▸ What the task asks: Wherever a line in the data below holds "size", copy that line.

▸ Input data:
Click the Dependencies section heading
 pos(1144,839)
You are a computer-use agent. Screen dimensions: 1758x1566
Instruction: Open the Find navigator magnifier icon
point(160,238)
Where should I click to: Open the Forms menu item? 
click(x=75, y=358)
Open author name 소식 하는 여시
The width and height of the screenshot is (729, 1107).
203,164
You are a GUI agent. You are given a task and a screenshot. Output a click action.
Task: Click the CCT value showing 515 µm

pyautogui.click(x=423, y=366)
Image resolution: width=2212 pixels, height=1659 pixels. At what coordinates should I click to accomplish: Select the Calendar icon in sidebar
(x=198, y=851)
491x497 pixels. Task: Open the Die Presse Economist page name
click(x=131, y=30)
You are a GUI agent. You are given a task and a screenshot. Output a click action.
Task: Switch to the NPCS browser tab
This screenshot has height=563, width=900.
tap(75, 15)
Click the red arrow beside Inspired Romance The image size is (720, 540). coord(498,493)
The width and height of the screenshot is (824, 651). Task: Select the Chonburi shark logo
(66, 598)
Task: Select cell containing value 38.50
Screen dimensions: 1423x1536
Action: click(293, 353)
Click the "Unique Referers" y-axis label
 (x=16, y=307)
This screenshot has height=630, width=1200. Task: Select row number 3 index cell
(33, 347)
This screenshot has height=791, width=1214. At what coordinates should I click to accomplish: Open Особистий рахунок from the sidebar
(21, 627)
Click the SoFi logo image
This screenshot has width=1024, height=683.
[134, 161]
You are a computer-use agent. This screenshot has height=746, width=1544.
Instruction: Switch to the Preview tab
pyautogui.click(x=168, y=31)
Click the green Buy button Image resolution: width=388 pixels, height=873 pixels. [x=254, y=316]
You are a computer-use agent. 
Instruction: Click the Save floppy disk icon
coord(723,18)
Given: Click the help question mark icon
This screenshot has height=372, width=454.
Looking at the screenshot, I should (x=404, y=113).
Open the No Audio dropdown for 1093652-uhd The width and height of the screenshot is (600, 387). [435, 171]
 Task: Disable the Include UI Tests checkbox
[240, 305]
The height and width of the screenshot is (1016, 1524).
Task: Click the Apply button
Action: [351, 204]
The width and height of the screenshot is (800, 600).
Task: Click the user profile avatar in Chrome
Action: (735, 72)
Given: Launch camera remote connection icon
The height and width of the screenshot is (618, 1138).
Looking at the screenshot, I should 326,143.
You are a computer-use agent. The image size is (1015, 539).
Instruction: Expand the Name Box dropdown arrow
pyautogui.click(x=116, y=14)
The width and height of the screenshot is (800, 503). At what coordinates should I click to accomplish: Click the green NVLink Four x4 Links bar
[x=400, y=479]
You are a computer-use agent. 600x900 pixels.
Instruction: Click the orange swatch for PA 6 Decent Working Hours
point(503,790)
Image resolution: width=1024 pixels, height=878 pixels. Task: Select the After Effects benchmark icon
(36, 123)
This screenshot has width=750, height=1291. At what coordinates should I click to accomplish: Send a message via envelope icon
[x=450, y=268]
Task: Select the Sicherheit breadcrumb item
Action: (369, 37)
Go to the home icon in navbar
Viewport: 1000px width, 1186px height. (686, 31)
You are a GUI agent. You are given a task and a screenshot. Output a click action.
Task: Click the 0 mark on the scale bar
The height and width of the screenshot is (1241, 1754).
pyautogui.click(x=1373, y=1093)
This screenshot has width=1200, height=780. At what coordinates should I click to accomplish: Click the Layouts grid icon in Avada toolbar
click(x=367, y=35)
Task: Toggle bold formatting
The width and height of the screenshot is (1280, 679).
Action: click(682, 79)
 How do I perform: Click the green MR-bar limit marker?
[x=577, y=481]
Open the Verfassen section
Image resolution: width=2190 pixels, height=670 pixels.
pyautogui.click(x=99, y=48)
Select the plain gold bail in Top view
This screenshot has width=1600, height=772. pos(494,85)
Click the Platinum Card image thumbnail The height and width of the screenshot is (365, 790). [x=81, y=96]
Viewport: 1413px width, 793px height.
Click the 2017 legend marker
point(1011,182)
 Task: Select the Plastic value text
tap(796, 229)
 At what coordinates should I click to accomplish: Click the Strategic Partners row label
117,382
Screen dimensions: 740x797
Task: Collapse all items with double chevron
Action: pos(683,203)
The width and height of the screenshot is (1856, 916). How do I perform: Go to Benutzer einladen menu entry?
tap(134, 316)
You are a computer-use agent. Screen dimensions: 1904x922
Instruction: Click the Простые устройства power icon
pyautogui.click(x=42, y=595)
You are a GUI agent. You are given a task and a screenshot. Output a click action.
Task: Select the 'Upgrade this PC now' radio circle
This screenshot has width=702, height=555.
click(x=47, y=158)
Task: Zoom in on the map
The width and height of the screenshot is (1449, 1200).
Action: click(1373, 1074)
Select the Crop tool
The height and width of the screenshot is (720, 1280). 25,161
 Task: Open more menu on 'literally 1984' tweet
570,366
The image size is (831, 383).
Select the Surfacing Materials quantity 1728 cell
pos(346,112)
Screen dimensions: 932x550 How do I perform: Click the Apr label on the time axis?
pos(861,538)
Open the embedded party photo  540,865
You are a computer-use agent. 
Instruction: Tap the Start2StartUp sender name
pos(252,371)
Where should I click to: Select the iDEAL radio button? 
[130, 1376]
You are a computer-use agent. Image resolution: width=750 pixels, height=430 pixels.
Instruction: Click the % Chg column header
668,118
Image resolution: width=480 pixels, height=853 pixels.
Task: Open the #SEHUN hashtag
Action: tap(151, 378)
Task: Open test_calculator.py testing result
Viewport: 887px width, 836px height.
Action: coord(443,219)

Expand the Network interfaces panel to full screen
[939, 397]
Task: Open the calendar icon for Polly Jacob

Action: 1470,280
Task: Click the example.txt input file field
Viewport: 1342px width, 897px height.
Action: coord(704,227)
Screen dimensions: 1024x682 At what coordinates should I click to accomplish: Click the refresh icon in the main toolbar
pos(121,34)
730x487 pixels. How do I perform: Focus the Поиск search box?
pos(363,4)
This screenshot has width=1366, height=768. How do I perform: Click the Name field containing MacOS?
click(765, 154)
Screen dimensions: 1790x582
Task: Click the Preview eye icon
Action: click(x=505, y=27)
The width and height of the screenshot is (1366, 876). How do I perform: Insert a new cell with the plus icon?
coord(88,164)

▸ Answer for this exercise:
Click the red arrow beside Inspired Romance The image size is (720, 540). coord(498,493)
You are a computer-use agent. The image size is (1015, 539).
The image size is (831, 383).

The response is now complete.